There are many new resource managers (RMs) being written which implement the OLE Transactions protocol in order to participate in distributed transactions. Some of these RMs would also like to be XA-compliant, meaning that transaction managers that use the XA protocol can coordinate them. Microsoft Distributed Transaction Coordinator (MS DTC) provides a mechanism that allows RMs to get XA compliance without having to implement the XA protocol. MS DTC exports a function that makes the resource manager XA-compliant. In actuality, it translates from XA to the OLE Transactions protocol, thereby allowing all OLE Transactions RMs to participate in XA transactions.

MS DTC provides all the functionality for RMs to be a fully XA-compliant.
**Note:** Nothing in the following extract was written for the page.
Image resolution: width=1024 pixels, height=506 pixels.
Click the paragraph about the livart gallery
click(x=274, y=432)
It implements the XA_Switch and makes it available through a static library. It also exposes an interface called IXATransLookup that an RM or an RM proxy can use to obtain an ITransaction for an XA transaction.

How MS DTC Communicates with the XA TM

The following steps occur when MS DTC communicates with the XA TM:

  1. The application provides information to the XA TM about all the resource managers that it will use. The application then begins a new transaction on the XA TM. This transaction is begun on a thread referred to hereafter as a Windows NT thread.
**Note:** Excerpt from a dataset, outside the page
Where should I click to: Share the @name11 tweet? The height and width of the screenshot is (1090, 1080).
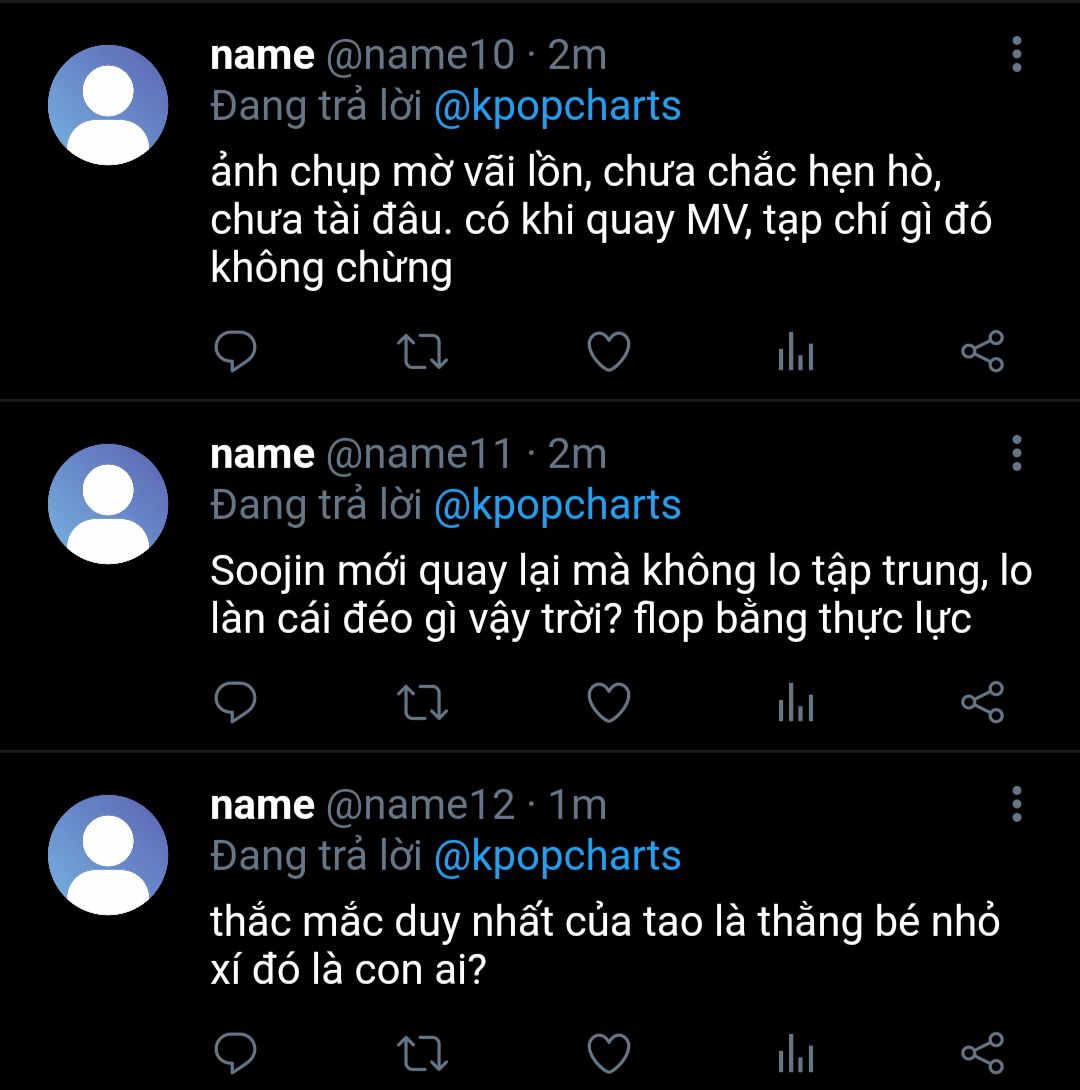pos(981,703)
  2. At the time a new transaction is begun, the XA TM will use the information provided by the application to inform each RM about the transaction. It does by calling xa_start, an XA function. The RM in this case will be MS DTC from the XA TM's perspective.

  3. When xa_start is called, MS DTC creates an entry in its association table which specifies what thread (a thread here means an Windows NT thread) is on which transaction. The association table contains tuples of the form <Thread_Id, XID, pITransaction>. The first element is the thread identifier, the second parameter is the XID that was passed in as an argument to xa_start by the XA TM, and the third element is an OLE Transactions transaction that was created by MS DTC in correspondence with the XID.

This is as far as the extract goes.